The man who made it happen was Bob Graziano.

“Over the course of the last several weeks, I have spent very many hours thinking about how to improve the team and how to get the team back on track,” the man O’Malley recommended to succeed him as president said during a news conference Monday at Dodger Stadium.

“In the last week, I have spent considerable hours with Peter O’Malley, getting his advice and counsel,” Graziano said. “On Sunday, I found it necessary to make changes. I came to the conclusion it didn’t make any sense to wait until the end of the season, to wait three, four or five days.”

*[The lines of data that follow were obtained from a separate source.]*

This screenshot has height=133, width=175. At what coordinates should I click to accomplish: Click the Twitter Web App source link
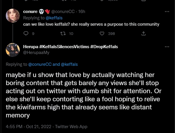pos(71,126)
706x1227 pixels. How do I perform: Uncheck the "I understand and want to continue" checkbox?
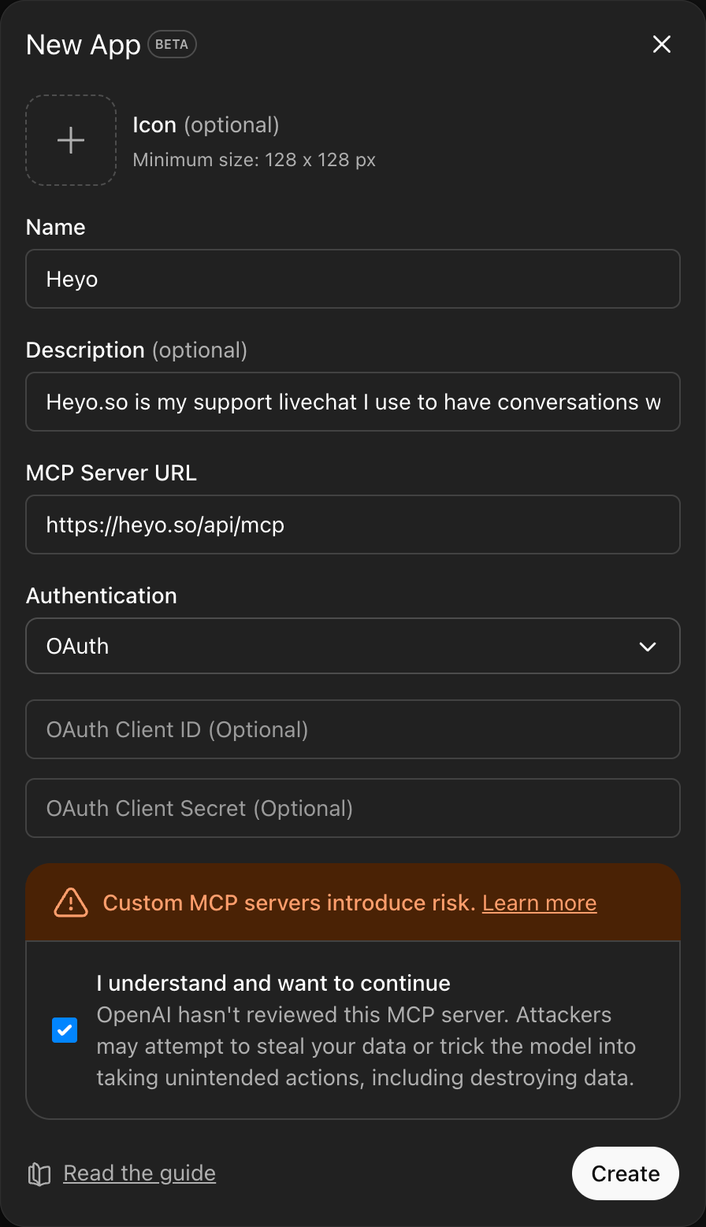pos(64,1029)
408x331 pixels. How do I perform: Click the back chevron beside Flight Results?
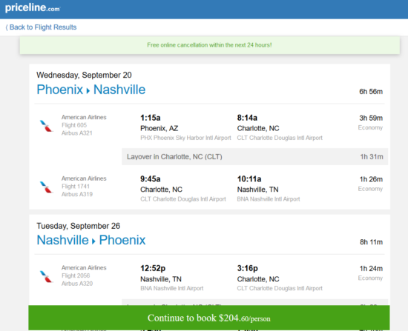coord(7,27)
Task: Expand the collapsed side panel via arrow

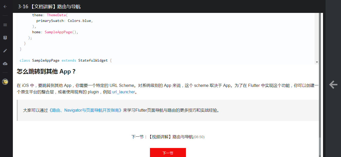Action: [333, 84]
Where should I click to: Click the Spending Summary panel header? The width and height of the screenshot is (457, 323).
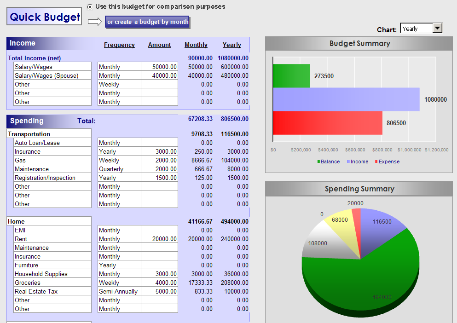pos(359,190)
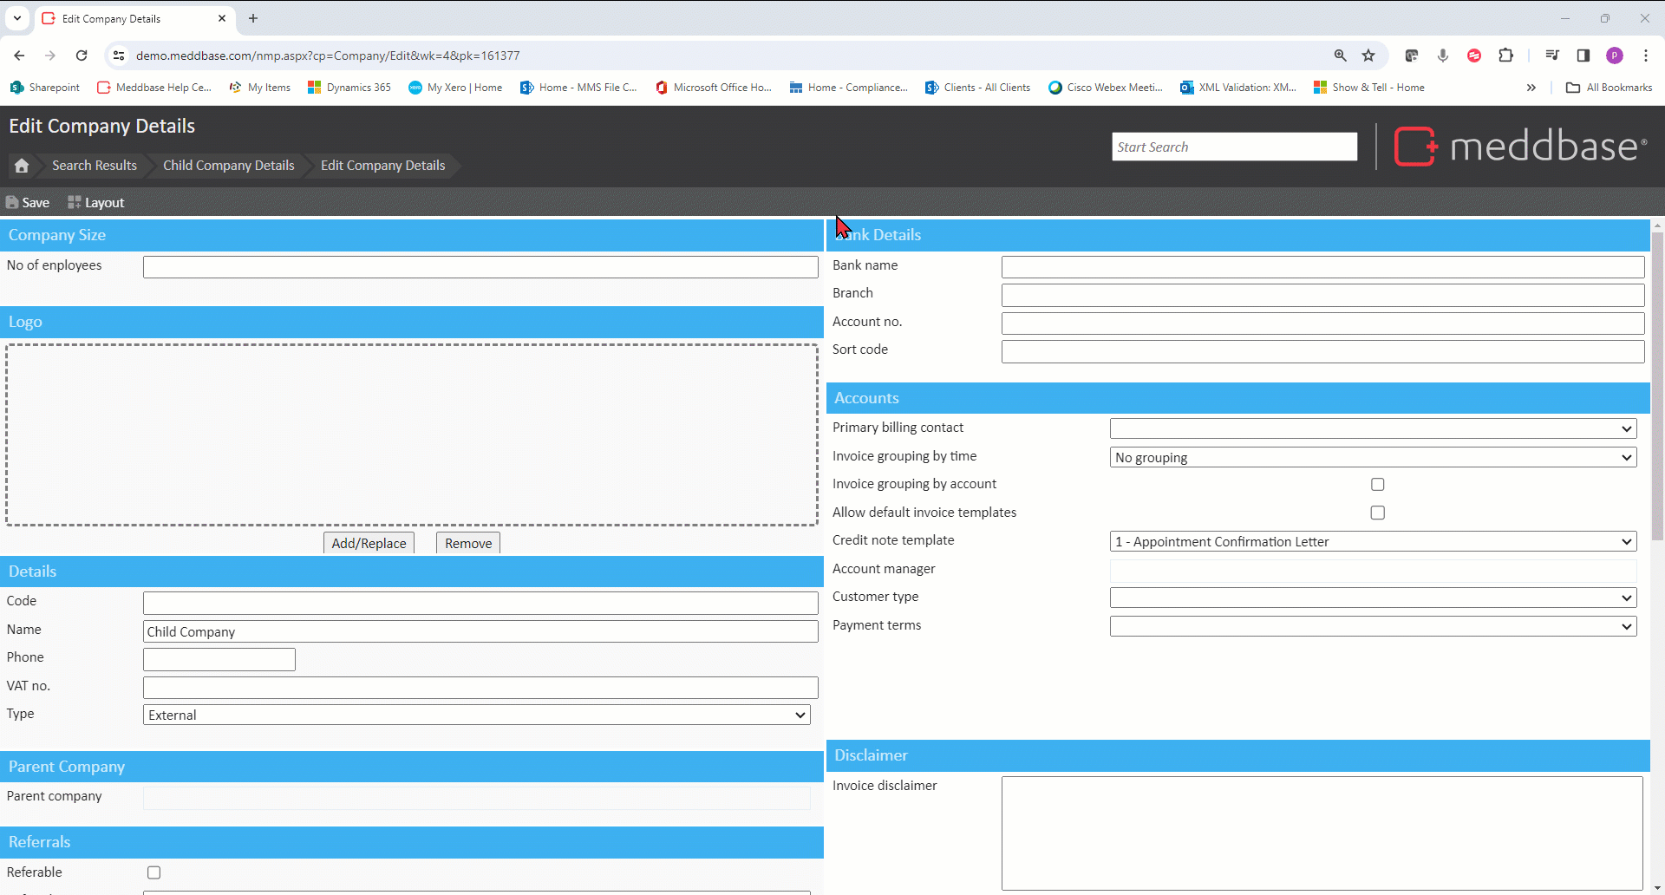Expand the Invoice grouping by time dropdown
Viewport: 1665px width, 895px height.
[1373, 458]
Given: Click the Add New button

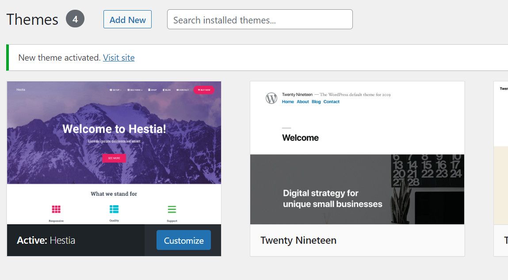Looking at the screenshot, I should pyautogui.click(x=127, y=19).

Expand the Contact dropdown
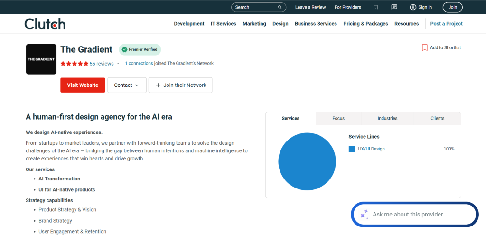(x=126, y=85)
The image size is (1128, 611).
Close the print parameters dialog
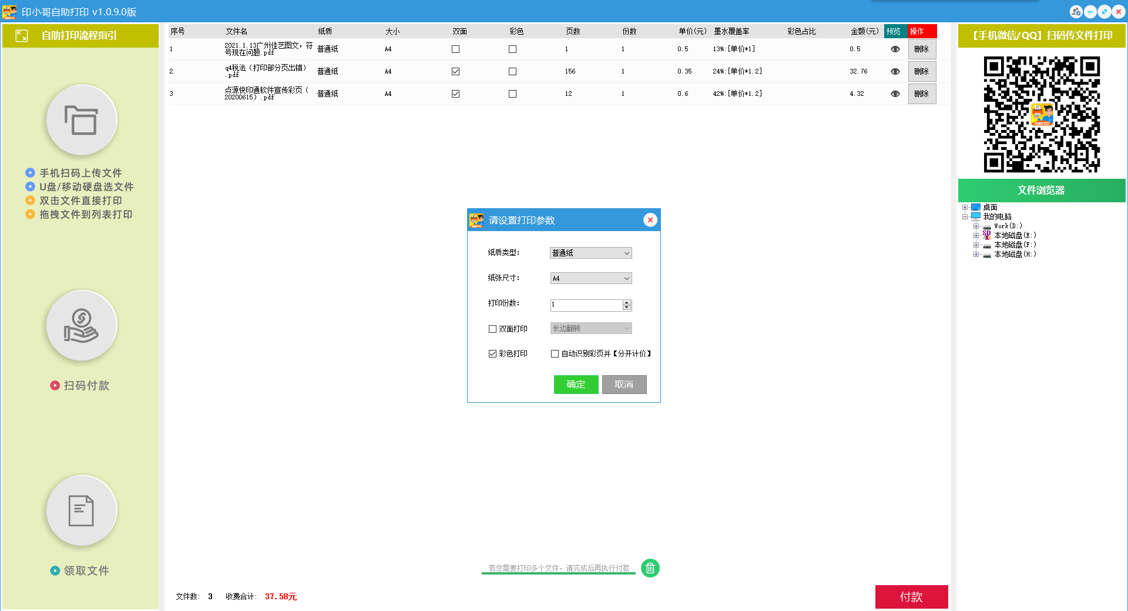click(650, 220)

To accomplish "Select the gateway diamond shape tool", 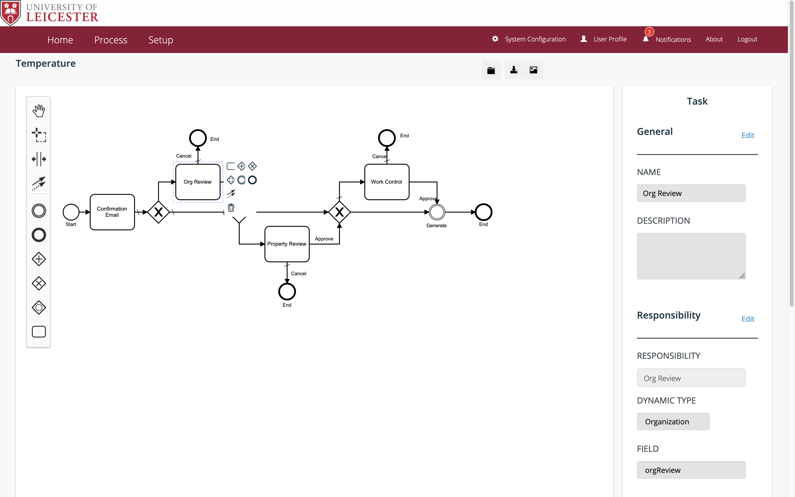I will (38, 259).
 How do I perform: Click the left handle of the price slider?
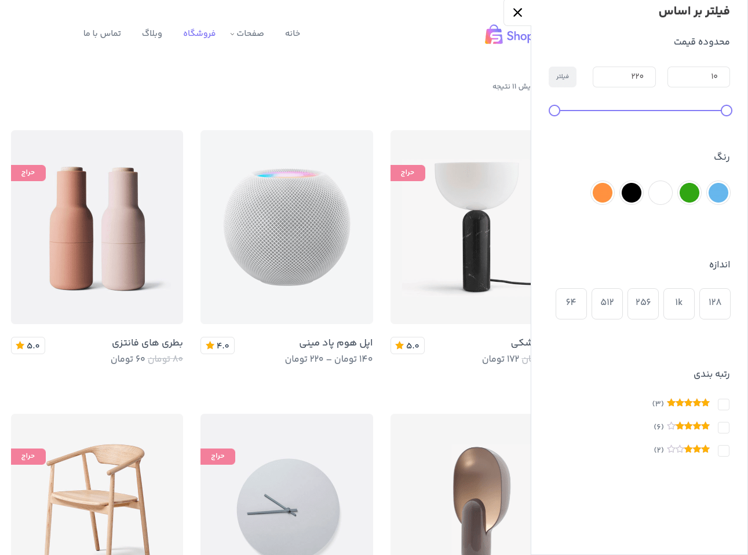click(x=554, y=111)
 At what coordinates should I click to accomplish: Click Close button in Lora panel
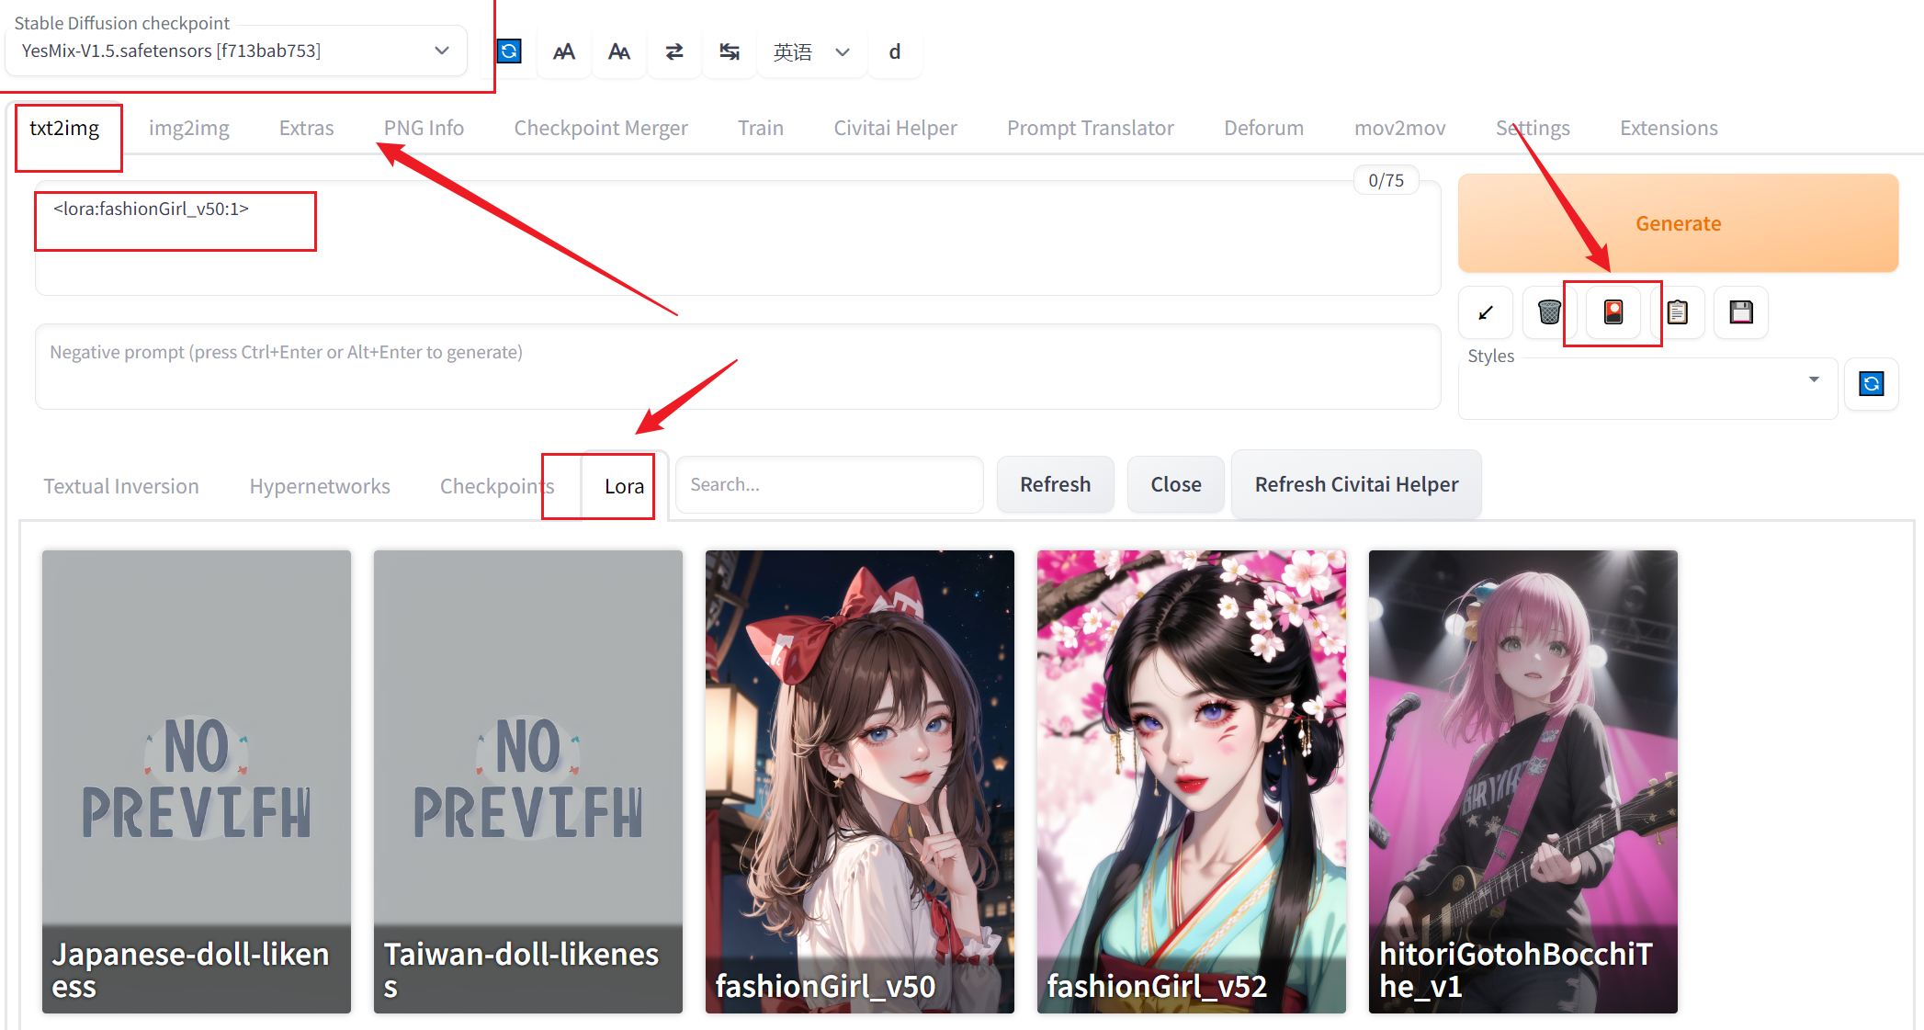tap(1173, 484)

Graziano and O’Malley summoned Claire and manager Bill Russell to a meeting on their return Sunday night from a series in Colorado and told them they had been, in Graziano’s words, “transitioned out.”

Much about the Dodgers has been transitioned out since Graziano, 40, was hired by O’Malley 13 years ago to supervise the team’s finances.

Transforming a family business into a corporation is guaranteed to create enemies among fellow employees, but at least Graziano was an equal-opportunity cost cutter. He even discouraged some of O’Malley’s philanthropic tendencies, declaring that the Dodgers no longer would be “the cash cow on the hill.”

When it came time for the Fox Group to name a new president after purchasing the Dodgers, Graziano was chosen over Claire.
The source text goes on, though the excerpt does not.